桜ふたたび 後編
ようやくアランは、大きく舌打ちをし、スマートフォンを取り出した。
相手はなかなか出ない。ようやく繋がった電話に、焦りを抑えた低い声で言う。
[メルはどうしている?]
〈─〉
[ジェイがカールを押さえている。メルの名前を聞き出した。そこがばれるのも時間の問題だ。いますぐ、メルを連れてアパルトマンへ移れ]
電話の向こうで、女の高笑いがした。
〈─〉
[それは最後の切り札だ。今は、女に手を出すな]
〈─〉
[死なれるのは拙い]
〈─〉
[女にこう言うんだ。〈お前が死ねば、ジェイを殺す〉とな。何としてでも食事を摂らせろ。拒むなら、薬で眠らせてから点滴を使えと指示するんだ。いいか、絶対に、行動は起こすな。追跡される]
〈─〉
アランは電話を切ると、目の前の食事にむしゃぶりついた。
焦燥が脳を焼き、口だけが勝手に動く。飢えているのは腹ではなく、敗北と嫉妬にまみれた空虚な欲望だった。

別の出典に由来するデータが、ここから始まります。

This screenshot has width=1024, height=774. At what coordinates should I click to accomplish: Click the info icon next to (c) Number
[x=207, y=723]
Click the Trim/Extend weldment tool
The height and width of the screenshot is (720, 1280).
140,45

一頻り食べて、アランはごくごくと喉を鳴らして水を飲み干した。
[だから、用済みは始末しておけと言ったんだ……]
その呟きは、数十メートル離れた場所で、イヤホンを外す男の耳にも届いていた。
──ダメか。
ジェイは、盗聴器のスイッチを切った。
女のアジトに澪はいない。そのうえ、澪の体調は極めて悪い。
せめて、監禁場所のエリアさえ特定できれば──頭の中で何度も会話を思い返し、推理を試みたが、ヒントは一つも隠されていなかった。
目の前を黒い鴉が横切り、何かを咥えて飛び去っていく。
ジェイは長く息を吐き、静かにエンジンをかけた。
その背に、復讐と執着の煙がゆらりとついてまわっていた。